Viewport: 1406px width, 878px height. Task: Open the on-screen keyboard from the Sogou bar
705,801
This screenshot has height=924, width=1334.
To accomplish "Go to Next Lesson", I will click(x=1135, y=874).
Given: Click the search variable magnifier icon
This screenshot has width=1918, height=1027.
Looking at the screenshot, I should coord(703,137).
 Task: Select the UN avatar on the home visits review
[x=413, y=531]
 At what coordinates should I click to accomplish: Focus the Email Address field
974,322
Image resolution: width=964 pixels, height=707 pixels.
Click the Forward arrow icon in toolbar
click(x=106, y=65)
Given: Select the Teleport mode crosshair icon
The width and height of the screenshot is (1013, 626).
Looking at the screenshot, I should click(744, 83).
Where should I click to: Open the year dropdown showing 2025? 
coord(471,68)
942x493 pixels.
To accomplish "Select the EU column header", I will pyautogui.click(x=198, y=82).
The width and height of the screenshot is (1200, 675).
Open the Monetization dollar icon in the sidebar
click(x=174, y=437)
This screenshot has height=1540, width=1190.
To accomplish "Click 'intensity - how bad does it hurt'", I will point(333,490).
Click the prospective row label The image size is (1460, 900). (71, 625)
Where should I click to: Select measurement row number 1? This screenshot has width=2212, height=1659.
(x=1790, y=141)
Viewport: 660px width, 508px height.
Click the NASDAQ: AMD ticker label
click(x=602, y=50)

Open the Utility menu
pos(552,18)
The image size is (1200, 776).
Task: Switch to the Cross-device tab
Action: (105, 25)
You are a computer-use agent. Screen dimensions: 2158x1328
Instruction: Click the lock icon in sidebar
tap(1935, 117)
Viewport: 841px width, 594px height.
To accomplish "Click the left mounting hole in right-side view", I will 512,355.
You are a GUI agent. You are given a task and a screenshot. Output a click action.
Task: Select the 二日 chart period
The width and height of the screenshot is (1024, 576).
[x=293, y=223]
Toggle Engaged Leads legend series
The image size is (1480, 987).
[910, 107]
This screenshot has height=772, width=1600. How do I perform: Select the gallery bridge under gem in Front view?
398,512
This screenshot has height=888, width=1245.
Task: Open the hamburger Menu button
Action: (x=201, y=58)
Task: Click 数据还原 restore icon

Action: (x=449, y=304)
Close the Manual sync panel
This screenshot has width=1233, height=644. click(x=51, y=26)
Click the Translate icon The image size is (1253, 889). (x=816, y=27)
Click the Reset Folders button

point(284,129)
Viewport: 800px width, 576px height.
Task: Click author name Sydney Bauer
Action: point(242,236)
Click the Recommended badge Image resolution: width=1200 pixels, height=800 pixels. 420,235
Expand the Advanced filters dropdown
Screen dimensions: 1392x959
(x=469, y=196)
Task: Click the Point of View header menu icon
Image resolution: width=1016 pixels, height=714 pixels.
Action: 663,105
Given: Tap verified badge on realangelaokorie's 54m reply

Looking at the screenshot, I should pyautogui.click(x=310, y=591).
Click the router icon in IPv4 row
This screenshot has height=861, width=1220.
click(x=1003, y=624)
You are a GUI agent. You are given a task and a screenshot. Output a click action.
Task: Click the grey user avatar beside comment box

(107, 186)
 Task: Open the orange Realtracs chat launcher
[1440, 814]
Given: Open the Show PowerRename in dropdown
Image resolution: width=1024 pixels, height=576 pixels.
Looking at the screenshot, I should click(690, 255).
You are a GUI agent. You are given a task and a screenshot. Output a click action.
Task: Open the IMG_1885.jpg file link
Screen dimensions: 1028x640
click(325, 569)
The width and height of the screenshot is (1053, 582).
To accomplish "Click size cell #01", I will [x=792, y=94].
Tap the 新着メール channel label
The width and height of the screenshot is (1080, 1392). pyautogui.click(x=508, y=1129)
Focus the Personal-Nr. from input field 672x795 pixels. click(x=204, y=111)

*WORK ORDER*.
Would you please reproduce every line from the one containing "Tap the 新着メール channel label" through the final line of the listing, and only those lines?

*SOLUTION FOR THIS EXERCISE*.
Tap the 新着メール channel label
The width and height of the screenshot is (1080, 1392). pyautogui.click(x=508, y=1129)
Focus the Personal-Nr. from input field 672x795 pixels. click(x=204, y=111)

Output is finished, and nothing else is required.